**TAREFA A REALIZAR:**
Reproduza fielmente, do texto sobre as audições na CPI, todo o trecho que vai desde "A audição do" até "Portuguesas, Berta Nunes.".

**TEXTO DA PÁGINA:**

################

Concluir o tema da nacionalização (que só ficará fechado com Santos Silva)
A audição do ex-cônsul de Portugal em São Paulo, Paulo Jorge Nascimento, irá decorrer por videochamada e dela os deputados esperam uma maior clareza quanto à existência ou não de pressões externas para a atribuição de cartões de cidadãos às bebés em ambiente hospitalar e de forma célere, embora os deputados digam que a audição da presidente do Instituto dos Registos e do Notariado (IRN), Filomena Rosa, deixou claro que tudo decorreu de acordo com a lei. A ex-ministra da Justiça Catarina Sarmento e Castro também disse, em audição na CPI, que os serviços não encontraram “nenhum tipo de influência” para acelerar o processo de atribuição de nacionalidade portuguesa às gémeas, ideia reiterada também pela ex-secretária de Estado das Comunidades Portuguesas, Berta Nunes.

################

**REGISTOS EXTRAÍDOS:**
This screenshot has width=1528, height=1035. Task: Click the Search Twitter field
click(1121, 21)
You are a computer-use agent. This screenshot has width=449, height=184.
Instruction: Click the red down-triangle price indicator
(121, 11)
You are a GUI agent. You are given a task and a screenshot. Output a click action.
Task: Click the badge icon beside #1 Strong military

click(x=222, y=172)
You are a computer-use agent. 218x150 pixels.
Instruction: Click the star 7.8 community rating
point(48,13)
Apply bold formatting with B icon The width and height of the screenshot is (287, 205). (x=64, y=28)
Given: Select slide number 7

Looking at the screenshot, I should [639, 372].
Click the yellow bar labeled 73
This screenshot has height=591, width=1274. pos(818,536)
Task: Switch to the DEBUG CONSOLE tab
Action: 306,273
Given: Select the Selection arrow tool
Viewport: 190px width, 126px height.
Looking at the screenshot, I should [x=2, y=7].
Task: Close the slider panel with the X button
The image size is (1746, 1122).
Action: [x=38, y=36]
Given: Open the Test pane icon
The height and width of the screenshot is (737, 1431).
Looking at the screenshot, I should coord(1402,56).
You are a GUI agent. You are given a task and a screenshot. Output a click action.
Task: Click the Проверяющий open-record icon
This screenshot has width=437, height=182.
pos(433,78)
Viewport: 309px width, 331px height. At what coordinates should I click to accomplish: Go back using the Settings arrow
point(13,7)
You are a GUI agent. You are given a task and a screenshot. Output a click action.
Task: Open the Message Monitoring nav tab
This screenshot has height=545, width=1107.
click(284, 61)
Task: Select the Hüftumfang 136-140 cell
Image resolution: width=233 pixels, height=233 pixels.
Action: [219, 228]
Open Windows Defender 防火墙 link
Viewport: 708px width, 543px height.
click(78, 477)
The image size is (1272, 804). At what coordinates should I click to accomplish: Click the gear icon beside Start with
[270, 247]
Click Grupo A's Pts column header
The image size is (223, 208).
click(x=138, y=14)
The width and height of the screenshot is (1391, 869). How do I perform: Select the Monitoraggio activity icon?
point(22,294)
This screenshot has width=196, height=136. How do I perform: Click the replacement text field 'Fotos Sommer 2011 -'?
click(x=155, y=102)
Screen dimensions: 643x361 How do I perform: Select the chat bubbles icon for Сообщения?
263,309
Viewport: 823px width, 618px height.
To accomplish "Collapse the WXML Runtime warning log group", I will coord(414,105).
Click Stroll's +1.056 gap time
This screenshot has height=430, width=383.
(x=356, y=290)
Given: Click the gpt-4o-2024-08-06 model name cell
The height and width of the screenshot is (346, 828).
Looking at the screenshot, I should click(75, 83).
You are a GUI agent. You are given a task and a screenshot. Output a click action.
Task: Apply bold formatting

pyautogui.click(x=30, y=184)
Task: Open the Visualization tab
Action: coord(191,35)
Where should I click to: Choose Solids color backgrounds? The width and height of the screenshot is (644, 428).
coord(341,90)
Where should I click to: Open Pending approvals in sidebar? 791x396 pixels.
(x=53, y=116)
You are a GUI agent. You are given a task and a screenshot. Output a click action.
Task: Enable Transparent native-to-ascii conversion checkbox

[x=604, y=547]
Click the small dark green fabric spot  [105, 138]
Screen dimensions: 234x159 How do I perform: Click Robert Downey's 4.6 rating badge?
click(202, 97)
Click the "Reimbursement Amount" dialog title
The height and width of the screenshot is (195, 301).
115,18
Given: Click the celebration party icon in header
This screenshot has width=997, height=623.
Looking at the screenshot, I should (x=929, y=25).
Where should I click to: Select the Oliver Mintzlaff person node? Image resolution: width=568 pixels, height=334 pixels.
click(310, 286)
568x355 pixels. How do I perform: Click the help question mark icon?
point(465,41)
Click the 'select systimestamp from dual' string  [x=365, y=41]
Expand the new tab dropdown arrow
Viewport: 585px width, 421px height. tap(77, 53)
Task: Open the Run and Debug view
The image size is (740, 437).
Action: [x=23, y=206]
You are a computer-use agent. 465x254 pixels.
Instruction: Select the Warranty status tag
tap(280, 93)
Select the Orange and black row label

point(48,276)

################

**SOLUÇÃO REDIGIDA:**
A audição do ex-cônsul de Portugal em São Paulo, Paulo Jorge Nascimento, irá decorrer por videochamada e dela os deputados esperam uma maior clareza quanto à existência ou não de pressões externas para a atribuição de cartões de cidadãos às bebés em ambiente hospitalar e de forma célere, embora os deputados digam que a audição da presidente do Instituto dos Registos e do Notariado (IRN), Filomena Rosa, deixou claro que tudo decorreu de acordo com a lei. A ex-ministra da Justiça Catarina Sarmento e Castro também disse, em audição na CPI, que os serviços não encontraram “nenhum tipo de influência” para acelerar o processo de atribuição de nacionalidade portuguesa às gémeas, ideia reiterada também pela ex-secretária de Estado das Comunidades Portuguesas, Berta Nunes.